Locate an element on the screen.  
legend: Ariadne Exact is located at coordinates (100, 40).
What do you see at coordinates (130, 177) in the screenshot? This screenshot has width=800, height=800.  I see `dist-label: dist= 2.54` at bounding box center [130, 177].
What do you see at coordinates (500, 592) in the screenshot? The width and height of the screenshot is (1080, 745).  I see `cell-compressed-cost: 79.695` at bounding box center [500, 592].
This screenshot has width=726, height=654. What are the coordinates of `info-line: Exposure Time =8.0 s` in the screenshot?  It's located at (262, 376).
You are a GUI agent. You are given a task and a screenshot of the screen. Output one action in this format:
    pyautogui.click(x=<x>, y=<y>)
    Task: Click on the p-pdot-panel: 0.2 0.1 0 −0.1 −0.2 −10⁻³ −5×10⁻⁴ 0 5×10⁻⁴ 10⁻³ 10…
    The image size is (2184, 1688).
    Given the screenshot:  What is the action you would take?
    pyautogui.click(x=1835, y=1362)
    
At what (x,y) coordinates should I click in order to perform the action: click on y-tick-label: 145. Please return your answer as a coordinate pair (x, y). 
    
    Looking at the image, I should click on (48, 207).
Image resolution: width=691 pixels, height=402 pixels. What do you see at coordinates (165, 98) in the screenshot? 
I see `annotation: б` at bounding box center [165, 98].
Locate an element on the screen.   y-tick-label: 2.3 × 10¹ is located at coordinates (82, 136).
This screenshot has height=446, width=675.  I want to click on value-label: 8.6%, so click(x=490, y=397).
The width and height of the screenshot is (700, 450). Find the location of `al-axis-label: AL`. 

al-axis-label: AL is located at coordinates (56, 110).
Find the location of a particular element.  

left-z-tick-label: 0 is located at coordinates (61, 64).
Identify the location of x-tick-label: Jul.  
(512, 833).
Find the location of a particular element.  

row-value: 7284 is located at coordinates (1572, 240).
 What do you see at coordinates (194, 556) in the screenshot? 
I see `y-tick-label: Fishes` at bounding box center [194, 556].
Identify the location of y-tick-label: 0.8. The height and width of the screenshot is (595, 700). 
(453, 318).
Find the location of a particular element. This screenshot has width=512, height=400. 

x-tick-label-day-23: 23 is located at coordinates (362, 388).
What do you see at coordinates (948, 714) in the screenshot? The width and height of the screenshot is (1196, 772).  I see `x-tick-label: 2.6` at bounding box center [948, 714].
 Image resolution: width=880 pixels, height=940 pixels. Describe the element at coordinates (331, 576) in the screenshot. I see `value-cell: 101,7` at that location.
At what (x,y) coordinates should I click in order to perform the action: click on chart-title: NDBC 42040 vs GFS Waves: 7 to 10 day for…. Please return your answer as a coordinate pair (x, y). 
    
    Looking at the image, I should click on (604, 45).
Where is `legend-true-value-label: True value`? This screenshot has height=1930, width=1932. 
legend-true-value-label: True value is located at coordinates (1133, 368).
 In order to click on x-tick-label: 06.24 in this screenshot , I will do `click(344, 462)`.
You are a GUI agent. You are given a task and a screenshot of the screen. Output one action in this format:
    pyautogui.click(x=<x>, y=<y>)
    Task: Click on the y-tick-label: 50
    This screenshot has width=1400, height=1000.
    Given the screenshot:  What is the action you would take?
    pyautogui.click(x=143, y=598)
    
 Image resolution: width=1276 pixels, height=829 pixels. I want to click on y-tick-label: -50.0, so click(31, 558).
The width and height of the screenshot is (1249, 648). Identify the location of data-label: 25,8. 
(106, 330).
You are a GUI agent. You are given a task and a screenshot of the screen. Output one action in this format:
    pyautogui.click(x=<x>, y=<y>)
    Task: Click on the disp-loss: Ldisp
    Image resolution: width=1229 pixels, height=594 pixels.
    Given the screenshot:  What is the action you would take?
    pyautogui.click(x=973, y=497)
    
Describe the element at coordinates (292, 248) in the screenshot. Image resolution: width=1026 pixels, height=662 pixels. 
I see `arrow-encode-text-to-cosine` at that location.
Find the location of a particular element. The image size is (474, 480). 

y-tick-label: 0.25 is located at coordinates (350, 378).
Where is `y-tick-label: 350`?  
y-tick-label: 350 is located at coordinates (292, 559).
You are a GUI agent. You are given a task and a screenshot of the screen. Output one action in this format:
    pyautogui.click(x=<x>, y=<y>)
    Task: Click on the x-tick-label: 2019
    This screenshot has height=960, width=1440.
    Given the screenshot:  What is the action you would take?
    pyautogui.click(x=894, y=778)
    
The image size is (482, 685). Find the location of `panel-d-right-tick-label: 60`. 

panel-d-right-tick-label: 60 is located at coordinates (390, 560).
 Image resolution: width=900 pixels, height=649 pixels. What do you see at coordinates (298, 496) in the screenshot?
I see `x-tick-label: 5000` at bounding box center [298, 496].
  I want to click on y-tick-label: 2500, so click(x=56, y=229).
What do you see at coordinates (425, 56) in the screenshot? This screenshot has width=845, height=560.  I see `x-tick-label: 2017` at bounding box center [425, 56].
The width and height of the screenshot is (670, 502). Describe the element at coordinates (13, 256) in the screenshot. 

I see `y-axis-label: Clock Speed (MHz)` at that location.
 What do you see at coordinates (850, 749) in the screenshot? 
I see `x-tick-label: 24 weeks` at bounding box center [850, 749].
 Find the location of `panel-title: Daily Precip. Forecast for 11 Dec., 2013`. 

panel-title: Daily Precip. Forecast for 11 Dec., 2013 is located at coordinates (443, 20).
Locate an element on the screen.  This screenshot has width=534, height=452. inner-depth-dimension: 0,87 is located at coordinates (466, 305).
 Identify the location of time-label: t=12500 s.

-=-=-

→ **Directive**
Reproduce the data verbatim, beginning with its first line and ending with the line that contains "center [165, 98].", including both of those lines.

→ **Expected output**
Locate an element on the screen.  
legend: Ariadne Exact is located at coordinates (100, 40).
What do you see at coordinates (130, 177) in the screenshot? This screenshot has width=800, height=800.  I see `dist-label: dist= 2.54` at bounding box center [130, 177].
What do you see at coordinates (500, 592) in the screenshot? The width and height of the screenshot is (1080, 745).  I see `cell-compressed-cost: 79.695` at bounding box center [500, 592].
This screenshot has width=726, height=654. What are the coordinates of `info-line: Exposure Time =8.0 s` in the screenshot?  It's located at (262, 376).
You are a GUI agent. You are given a task and a screenshot of the screen. Output one action in this format:
    pyautogui.click(x=<x>, y=<y>)
    Task: Click on the p-pdot-panel: 0.2 0.1 0 −0.1 −0.2 −10⁻³ −5×10⁻⁴ 0 5×10⁻⁴ 10⁻³ 10…
    The image size is (2184, 1688).
    Given the screenshot:  What is the action you would take?
    pyautogui.click(x=1835, y=1362)
    
At what (x,y) coordinates should I click in order to perform the action: click on y-tick-label: 145. Please return your answer as a coordinate pair (x, y). 
    
    Looking at the image, I should click on (48, 207).
Image resolution: width=691 pixels, height=402 pixels. What do you see at coordinates (165, 98) in the screenshot? 
I see `annotation: б` at bounding box center [165, 98].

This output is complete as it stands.